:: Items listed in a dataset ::
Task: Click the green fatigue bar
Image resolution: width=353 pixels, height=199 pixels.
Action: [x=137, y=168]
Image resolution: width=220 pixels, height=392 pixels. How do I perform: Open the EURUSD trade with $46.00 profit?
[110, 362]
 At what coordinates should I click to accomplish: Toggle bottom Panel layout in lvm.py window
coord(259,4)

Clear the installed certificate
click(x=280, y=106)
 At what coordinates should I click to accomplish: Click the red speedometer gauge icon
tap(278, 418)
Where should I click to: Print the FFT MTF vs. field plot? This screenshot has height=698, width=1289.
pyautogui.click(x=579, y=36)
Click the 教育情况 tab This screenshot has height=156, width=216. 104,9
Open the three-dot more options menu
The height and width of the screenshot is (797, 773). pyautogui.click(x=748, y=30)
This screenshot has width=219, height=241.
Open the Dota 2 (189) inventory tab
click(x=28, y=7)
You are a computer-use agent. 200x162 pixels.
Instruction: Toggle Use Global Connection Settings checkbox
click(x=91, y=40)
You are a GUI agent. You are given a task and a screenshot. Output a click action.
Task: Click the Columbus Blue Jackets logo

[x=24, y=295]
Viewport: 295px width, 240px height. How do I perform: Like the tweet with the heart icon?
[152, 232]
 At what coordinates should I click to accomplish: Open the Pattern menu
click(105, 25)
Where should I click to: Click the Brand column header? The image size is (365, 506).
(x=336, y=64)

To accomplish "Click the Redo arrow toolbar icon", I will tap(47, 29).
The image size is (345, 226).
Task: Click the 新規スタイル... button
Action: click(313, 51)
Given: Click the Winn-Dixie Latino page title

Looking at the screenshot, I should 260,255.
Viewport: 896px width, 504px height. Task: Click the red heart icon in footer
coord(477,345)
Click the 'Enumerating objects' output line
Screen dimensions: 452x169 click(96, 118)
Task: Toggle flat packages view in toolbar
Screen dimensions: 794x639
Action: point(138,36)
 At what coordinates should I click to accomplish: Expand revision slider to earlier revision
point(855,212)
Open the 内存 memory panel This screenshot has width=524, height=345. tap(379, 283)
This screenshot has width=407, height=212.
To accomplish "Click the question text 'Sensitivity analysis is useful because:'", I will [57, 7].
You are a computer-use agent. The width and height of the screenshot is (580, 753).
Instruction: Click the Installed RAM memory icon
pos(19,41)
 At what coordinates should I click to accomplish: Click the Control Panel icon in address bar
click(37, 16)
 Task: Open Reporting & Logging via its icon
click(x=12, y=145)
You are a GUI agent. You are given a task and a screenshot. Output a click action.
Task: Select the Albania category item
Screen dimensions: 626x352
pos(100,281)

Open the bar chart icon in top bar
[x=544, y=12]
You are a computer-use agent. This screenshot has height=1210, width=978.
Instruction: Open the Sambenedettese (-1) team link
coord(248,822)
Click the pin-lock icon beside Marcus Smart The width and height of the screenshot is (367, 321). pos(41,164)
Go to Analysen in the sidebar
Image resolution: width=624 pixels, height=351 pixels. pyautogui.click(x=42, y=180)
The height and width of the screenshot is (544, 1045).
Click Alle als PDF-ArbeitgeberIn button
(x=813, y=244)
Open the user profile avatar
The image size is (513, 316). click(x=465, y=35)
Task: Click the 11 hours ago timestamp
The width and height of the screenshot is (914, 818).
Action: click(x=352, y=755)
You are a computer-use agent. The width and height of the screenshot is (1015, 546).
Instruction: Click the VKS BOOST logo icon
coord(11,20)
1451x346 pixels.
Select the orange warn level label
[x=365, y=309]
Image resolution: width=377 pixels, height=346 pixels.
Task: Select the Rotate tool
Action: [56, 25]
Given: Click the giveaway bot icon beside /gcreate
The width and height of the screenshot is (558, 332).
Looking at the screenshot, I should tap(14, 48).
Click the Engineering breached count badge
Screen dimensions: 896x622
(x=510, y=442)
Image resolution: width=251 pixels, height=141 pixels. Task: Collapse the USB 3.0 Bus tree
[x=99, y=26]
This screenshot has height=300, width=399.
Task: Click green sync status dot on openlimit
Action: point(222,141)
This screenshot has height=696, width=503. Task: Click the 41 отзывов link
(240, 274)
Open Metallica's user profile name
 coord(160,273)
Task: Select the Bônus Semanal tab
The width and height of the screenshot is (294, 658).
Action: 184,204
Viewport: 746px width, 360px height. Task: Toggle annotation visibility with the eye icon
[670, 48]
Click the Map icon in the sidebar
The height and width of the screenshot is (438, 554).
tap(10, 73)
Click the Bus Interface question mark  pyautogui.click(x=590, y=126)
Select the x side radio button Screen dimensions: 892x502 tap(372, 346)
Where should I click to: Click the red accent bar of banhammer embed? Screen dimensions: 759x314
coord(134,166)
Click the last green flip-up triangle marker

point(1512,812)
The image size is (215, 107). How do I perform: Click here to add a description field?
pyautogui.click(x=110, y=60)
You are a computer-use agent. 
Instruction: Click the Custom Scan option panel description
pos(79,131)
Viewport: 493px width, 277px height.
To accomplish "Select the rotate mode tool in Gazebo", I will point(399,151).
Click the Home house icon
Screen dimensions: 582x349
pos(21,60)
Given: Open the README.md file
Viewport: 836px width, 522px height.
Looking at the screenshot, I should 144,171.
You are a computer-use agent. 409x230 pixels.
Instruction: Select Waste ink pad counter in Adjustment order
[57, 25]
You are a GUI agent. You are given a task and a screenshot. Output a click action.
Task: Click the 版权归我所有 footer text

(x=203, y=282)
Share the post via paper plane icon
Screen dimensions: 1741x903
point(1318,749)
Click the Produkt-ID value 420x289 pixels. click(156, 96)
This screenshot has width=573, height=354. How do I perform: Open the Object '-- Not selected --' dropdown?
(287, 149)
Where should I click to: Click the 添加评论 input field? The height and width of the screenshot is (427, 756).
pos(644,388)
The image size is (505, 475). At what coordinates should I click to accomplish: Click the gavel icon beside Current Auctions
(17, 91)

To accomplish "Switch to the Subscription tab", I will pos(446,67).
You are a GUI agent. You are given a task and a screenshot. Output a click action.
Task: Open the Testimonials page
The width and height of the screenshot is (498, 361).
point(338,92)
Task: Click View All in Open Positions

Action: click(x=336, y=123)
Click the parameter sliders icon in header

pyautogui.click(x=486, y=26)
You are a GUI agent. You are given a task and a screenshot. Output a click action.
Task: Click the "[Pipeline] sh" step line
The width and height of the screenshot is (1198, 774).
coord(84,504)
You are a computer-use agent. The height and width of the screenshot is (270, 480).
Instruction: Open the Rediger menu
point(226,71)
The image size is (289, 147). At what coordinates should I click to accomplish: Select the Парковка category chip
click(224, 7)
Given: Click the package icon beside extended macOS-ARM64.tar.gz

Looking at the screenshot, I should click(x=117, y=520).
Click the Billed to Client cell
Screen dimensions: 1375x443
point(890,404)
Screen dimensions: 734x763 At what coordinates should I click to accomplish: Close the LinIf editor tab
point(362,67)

:: TRY IT ::
The records above are to be restated word for word.

:: OUTPUT OF THE EXERCISE ::
Task: Click the green fatigue bar
Image resolution: width=353 pixels, height=199 pixels.
Action: [x=137, y=168]
Image resolution: width=220 pixels, height=392 pixels. How do I perform: Open the EURUSD trade with $46.00 profit?
[110, 362]
 At what coordinates should I click to accomplish: Toggle bottom Panel layout in lvm.py window
coord(259,4)

Clear the installed certificate
click(x=280, y=106)
 At what coordinates should I click to accomplish: Click the red speedometer gauge icon
tap(278, 418)
Where should I click to: Print the FFT MTF vs. field plot? This screenshot has height=698, width=1289.
pyautogui.click(x=579, y=36)
Click the 教育情况 tab This screenshot has height=156, width=216. 104,9
Open the three-dot more options menu
The height and width of the screenshot is (797, 773). pyautogui.click(x=748, y=30)
This screenshot has width=219, height=241.
Open the Dota 2 (189) inventory tab
click(x=28, y=7)
You are a computer-use agent. 200x162 pixels.
Instruction: Toggle Use Global Connection Settings checkbox
click(x=91, y=40)
You are a GUI agent. You are given a task and a screenshot. Output a click action.
Task: Click the Columbus Blue Jackets logo

[x=24, y=295]
Viewport: 295px width, 240px height. How do I perform: Like the tweet with the heart icon?
[152, 232]
 At what coordinates should I click to accomplish: Open the Pattern menu
click(105, 25)
Where should I click to: Click the Brand column header? The image size is (365, 506).
(x=336, y=64)

To accomplish "Click the Redo arrow toolbar icon", I will tap(47, 29).
The image size is (345, 226).
Task: Click the 新規スタイル... button
Action: click(313, 51)
Given: Click the Winn-Dixie Latino page title

Looking at the screenshot, I should 260,255.
Viewport: 896px width, 504px height. Task: Click the red heart icon in footer
coord(477,345)
Click the 'Enumerating objects' output line
Screen dimensions: 452x169 click(96, 118)
Task: Toggle flat packages view in toolbar
Screen dimensions: 794x639
Action: point(138,36)
 At what coordinates should I click to accomplish: Expand revision slider to earlier revision
point(855,212)
Open the 内存 memory panel This screenshot has width=524, height=345. tap(379, 283)
This screenshot has width=407, height=212.
To accomplish "Click the question text 'Sensitivity analysis is useful because:'", I will [57, 7].
You are a computer-use agent. The width and height of the screenshot is (580, 753).
Instruction: Click the Installed RAM memory icon
pos(19,41)
 At what coordinates should I click to accomplish: Click the Control Panel icon in address bar
click(37, 16)
 Task: Open Reporting & Logging via its icon
click(x=12, y=145)
You are a GUI agent. You are given a task and a screenshot. Output a click action.
Task: Select the Albania category item
Screen dimensions: 626x352
pos(100,281)

Open the bar chart icon in top bar
[x=544, y=12]
You are a computer-use agent. This screenshot has height=1210, width=978.
Instruction: Open the Sambenedettese (-1) team link
coord(248,822)
Click the pin-lock icon beside Marcus Smart The width and height of the screenshot is (367, 321). pos(41,164)
Go to Analysen in the sidebar
Image resolution: width=624 pixels, height=351 pixels. pyautogui.click(x=42, y=180)
The height and width of the screenshot is (544, 1045).
Click Alle als PDF-ArbeitgeberIn button
(x=813, y=244)
Open the user profile avatar
The image size is (513, 316). click(x=465, y=35)
Task: Click the 11 hours ago timestamp
The width and height of the screenshot is (914, 818).
Action: click(x=352, y=755)
You are a computer-use agent. The width and height of the screenshot is (1015, 546).
Instruction: Click the VKS BOOST logo icon
coord(11,20)
1451x346 pixels.
Select the orange warn level label
[x=365, y=309]
Image resolution: width=377 pixels, height=346 pixels.
Task: Select the Rotate tool
Action: [56, 25]
Given: Click the giveaway bot icon beside /gcreate
The width and height of the screenshot is (558, 332).
Looking at the screenshot, I should tap(14, 48).
Click the Engineering breached count badge
Screen dimensions: 896x622
(x=510, y=442)
Image resolution: width=251 pixels, height=141 pixels. Task: Collapse the USB 3.0 Bus tree
[x=99, y=26]
This screenshot has height=300, width=399.
Task: Click green sync status dot on openlimit
Action: point(222,141)
This screenshot has height=696, width=503. Task: Click the 41 отзывов link
(240, 274)
Open Metallica's user profile name
 coord(160,273)
Task: Select the Bônus Semanal tab
The width and height of the screenshot is (294, 658).
Action: 184,204
Viewport: 746px width, 360px height. Task: Toggle annotation visibility with the eye icon
[670, 48]
Click the Map icon in the sidebar
The height and width of the screenshot is (438, 554).
tap(10, 73)
Click the Bus Interface question mark  pyautogui.click(x=590, y=126)
Select the x side radio button Screen dimensions: 892x502 tap(372, 346)
Where should I click to: Click the red accent bar of banhammer embed? Screen dimensions: 759x314
coord(134,166)
Click the last green flip-up triangle marker

point(1512,812)
The image size is (215, 107). How do I perform: Click here to add a description field?
pyautogui.click(x=110, y=60)
You are a computer-use agent. 
Instruction: Click the Custom Scan option panel description
pos(79,131)
Viewport: 493px width, 277px height.
To accomplish "Select the rotate mode tool in Gazebo", I will point(399,151).
Click the Home house icon
Screen dimensions: 582x349
pos(21,60)
Given: Open the README.md file
Viewport: 836px width, 522px height.
Looking at the screenshot, I should 144,171.
You are a computer-use agent. 409x230 pixels.
Instruction: Select Waste ink pad counter in Adjustment order
[57, 25]
You are a GUI agent. You are given a task and a screenshot. Output a click action.
Task: Click the 版权归我所有 footer text

(x=203, y=282)
Share the post via paper plane icon
Screen dimensions: 1741x903
point(1318,749)
Click the Produkt-ID value 420x289 pixels. click(156, 96)
This screenshot has width=573, height=354. How do I perform: Open the Object '-- Not selected --' dropdown?
(287, 149)
Where should I click to: Click the 添加评论 input field? The height and width of the screenshot is (427, 756).
pos(644,388)
The image size is (505, 475). At what coordinates should I click to accomplish: Click the gavel icon beside Current Auctions
(17, 91)

To accomplish "Switch to the Subscription tab", I will pos(446,67).
You are a GUI agent. You are given a task and a screenshot. Output a click action.
Task: Open the Testimonials page
The width and height of the screenshot is (498, 361).
point(338,92)
Task: Click View All in Open Positions

Action: click(x=336, y=123)
Click the parameter sliders icon in header

pyautogui.click(x=486, y=26)
You are a GUI agent. You are given a task and a screenshot. Output a click action.
Task: Click the "[Pipeline] sh" step line
The width and height of the screenshot is (1198, 774).
coord(84,504)
You are a computer-use agent. The height and width of the screenshot is (270, 480).
Instruction: Open the Rediger menu
point(226,71)
The image size is (289, 147). At what coordinates should I click to accomplish: Select the Парковка category chip
click(224, 7)
Given: Click the package icon beside extended macOS-ARM64.tar.gz

Looking at the screenshot, I should click(x=117, y=520).
Click the Billed to Client cell
Screen dimensions: 1375x443
point(890,404)
Screen dimensions: 734x763 At what coordinates should I click to accomplish: Close the LinIf editor tab
point(362,67)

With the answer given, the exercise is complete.